La processione giunge all’altare e, mentre si conclude il canto d’ingresso, il sacerdote venera l’altare, simbolo
di Cristo, prima con un bacio, poi con l’incenso. L’incenso è una resina aromatica di provenienza orientale. Il suo uso è largamente documentato nella Bibbia. Nell’Apocalisse si assiste ad un frequente dondolare di
turiboli angelici, che levano volute di fumo profumato, simboleggiante l’elevarsi della preghiera a Dio (Ap 8.3).
Sembra che l’uso dell’incenso sia entrato nella liturgia cristiana guardando alla corte imperiale di Bisanzio, perché
lì si usava per onorare il monarca nelle grandi cerimonie di protocollo. La Chiesa ne ha trasferito l’uso verso “il Re dei regnanti e Signore dei signori” (1 Tim 6.15). E’ il momento del segno di croce. Tutti i partecipanti alla
funzione lo dovrebbero tracciare su di sé, con sobria eleganza, ma soltanto il celebrante ne pronuncia le parole.

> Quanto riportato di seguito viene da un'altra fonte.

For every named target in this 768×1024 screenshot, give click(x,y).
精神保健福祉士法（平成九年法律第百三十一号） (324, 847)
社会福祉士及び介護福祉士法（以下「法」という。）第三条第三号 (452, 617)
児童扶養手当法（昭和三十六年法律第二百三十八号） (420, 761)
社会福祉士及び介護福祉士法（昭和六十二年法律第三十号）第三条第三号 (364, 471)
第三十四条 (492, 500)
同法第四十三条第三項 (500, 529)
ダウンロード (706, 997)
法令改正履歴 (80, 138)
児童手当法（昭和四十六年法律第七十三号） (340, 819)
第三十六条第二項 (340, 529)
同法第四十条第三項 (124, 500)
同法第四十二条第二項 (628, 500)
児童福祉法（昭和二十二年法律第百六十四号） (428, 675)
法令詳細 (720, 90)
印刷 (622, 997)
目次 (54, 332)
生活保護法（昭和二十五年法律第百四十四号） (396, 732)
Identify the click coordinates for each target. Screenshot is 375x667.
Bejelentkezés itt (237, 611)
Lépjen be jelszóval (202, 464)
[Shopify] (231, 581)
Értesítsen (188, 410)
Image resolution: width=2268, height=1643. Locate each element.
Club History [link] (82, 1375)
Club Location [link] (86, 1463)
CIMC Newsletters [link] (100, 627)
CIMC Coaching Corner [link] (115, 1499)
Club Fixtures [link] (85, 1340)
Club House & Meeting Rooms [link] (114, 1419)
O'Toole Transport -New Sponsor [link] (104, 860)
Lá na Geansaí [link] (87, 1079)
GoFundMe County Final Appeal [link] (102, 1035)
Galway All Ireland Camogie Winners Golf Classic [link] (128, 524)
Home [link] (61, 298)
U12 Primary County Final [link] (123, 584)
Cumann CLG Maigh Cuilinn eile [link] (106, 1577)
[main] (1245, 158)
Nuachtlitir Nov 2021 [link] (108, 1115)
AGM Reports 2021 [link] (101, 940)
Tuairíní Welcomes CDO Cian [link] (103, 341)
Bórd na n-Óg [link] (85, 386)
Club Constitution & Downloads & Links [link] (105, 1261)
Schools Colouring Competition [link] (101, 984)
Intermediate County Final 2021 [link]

All’assemblea compete l’Amen terminale. Il segno di croce è un piccolo capolavoro rituale, non privo di genialità:
la mano traccia sulla persona l’impronta della Croce e le
parole nominano il Dio cristiano, nella sua natura trinitaria. Nel divino Nome, comune alle tre Persone, ci si accinge all’Eucaristia, non intrapresa dunque per iniziativa umana. Non si sa di preciso quale sia l’origine del segno di
croce, ma c’è motivo di ritenerlo antichissimo. Il celebrante, con varie formule alternative, rivolgere il saluto all’assemblea, che risponde alla cortesia: E con il tuo spirito. Il saluto è sempre un atto di cortesia, che esprime attitudine al dialogo. E il dialogo nella liturgia diviene strutturale: si svolge, infatti, entro un regime di dialogo, doppiamente orientato. Si potrebbe quasi parlare di dialogo maggiore e dialogo minore: dialogo maggiore è quello che si instaura tra Dio e la Chiesa; dialogo minore quello tra celebrante e assemblea.
Il saluto introitale serve per attivare quest’ultimo, ovvero il dialogo tra Celebrante e fedeli.
La prossima volta proseguiremo nell’analisi degli altri passi che completano i riti d’introduzione.